HURN collar positions are structurally neutral (protective); the modeled P&L assumes European-style exercise at expiration and ignores early assignment, transaction costs, dividends paid before expiry on the stock leg (when present), and the bid-ask spread on the listed chain. HURN positions also carry Industrials sector concentration risk; news flow inside the sector (peer earnings, regulatory shifts, supply-chain headlines) can move HURN alongside the broader basket even when HURN-specific fundamentals are unchanged. Always rebuild the position from current HURN chain quotes before placing a trade.
Frequently asked questions
- What is a collar on HURN?
- A collar on HURN is the collar strategy applied to HURN (stock). The strategy is structurally neutral (protective): A collar pairs long stock with a protective out-of-the-money put financed by a short out-of-the-money call, capping both tails of the position around the current spot. With HURN stock trading near $91.25, the strikes shown on this page are snapped to the nearest listed HURN chain strike and the premiums come straight from the end-of-day bid/ask midpoint.
- How are HURN collar max profit and max loss calculated?
- Max profit roughly equals short-call strike minus cost basis plus net premium; max loss roughly equals cost basis minus long-put strike minus net premium. Breakeven shifts by the net premium. For the HURN collar priced from the end-of-day chain at a 30-day expiry (ATM IV 59.10%), the computed maximum profit is $500.00 per contract and the computed maximum loss is -$500.00 per contract. Live intraday quotes will differ as the chain moves through the trading session.
- What is the breakeven for a HURN collar?
- The breakeven for the HURN collar priced on this page is roughly $90.00 at expiration, derived from end-of-day chain premiums. Breakeven is the underlying price at which the strategy's P&L crosses zero ignoring transaction costs and assignment risk. The current HURN market-implied 1-standard-deviation expected move is approximately 16.94%; if the move sits well outside the breakeven distance, the structure's risk-reward becomes correspondingly tighter.

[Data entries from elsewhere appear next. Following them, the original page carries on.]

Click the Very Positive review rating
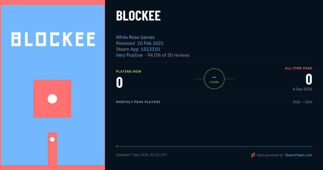323x170 pixels. click(129, 55)
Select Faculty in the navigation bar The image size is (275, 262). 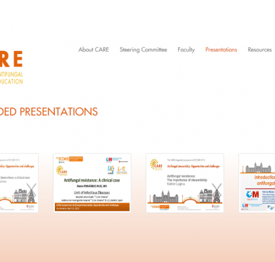click(x=186, y=49)
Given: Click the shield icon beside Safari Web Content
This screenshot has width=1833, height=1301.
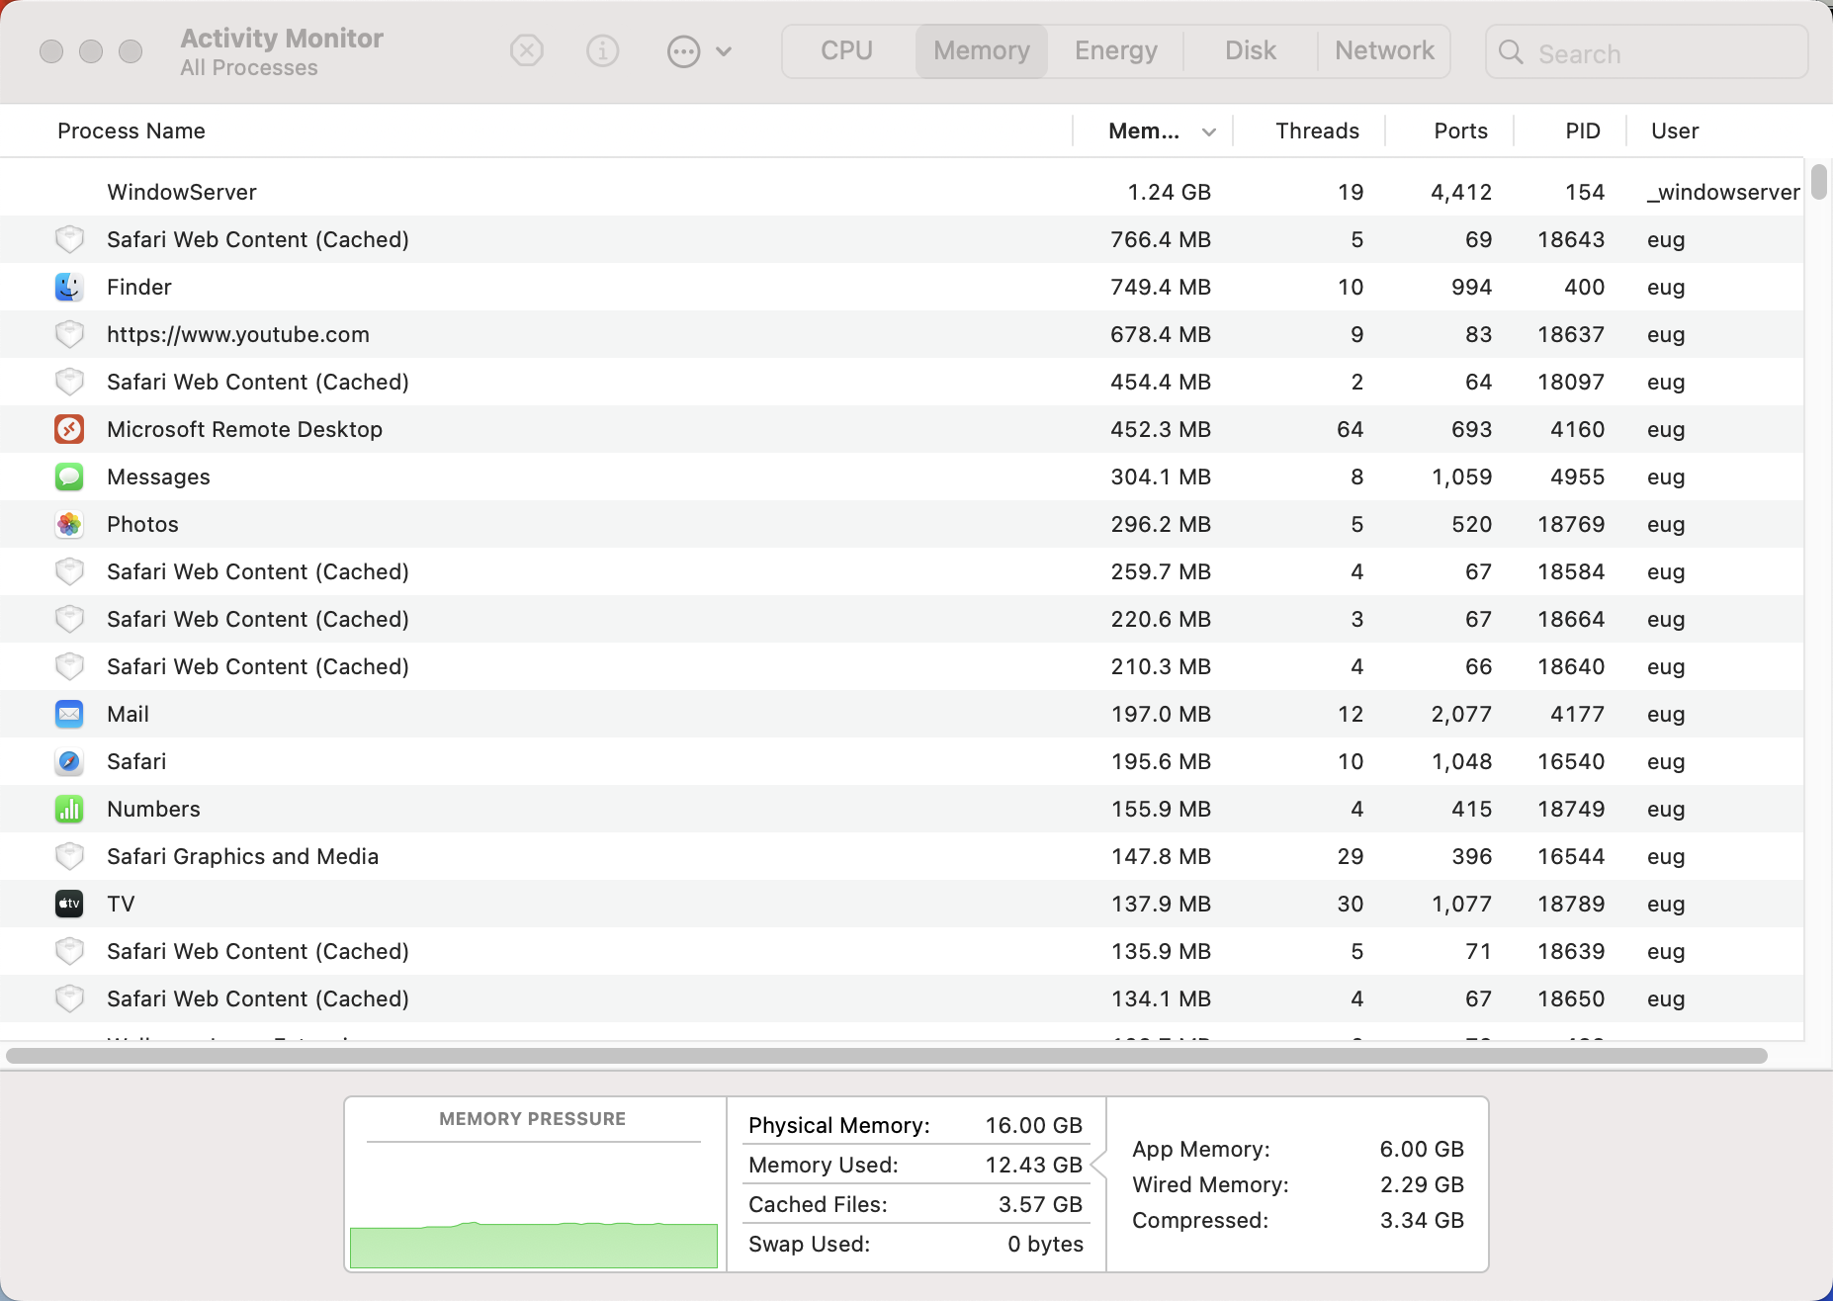Looking at the screenshot, I should click(x=69, y=239).
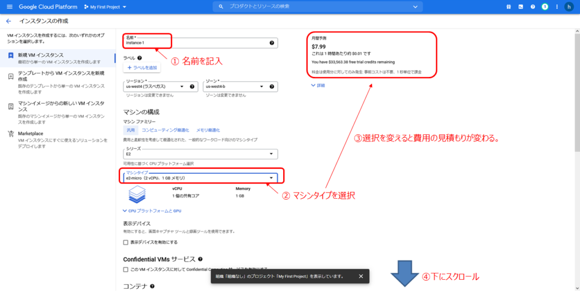Open the gift icon in top bar
The width and height of the screenshot is (580, 291).
(x=508, y=7)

- When should you consider a collar on HURN?
- Collars on HURN hedge an existing long HURN stock position; the long put sets a floor while the short call finances it, often run as a near-zero-cost hedge during expected volatility windows.
- How does current HURN implied volatility affect this collar?
- HURN ATM IV is at 59.10% with IV rank near 62.35%, which is mid-range against its 1-year history. Strategy selection depends more on directional thesis and expected move than on a strong IV signal.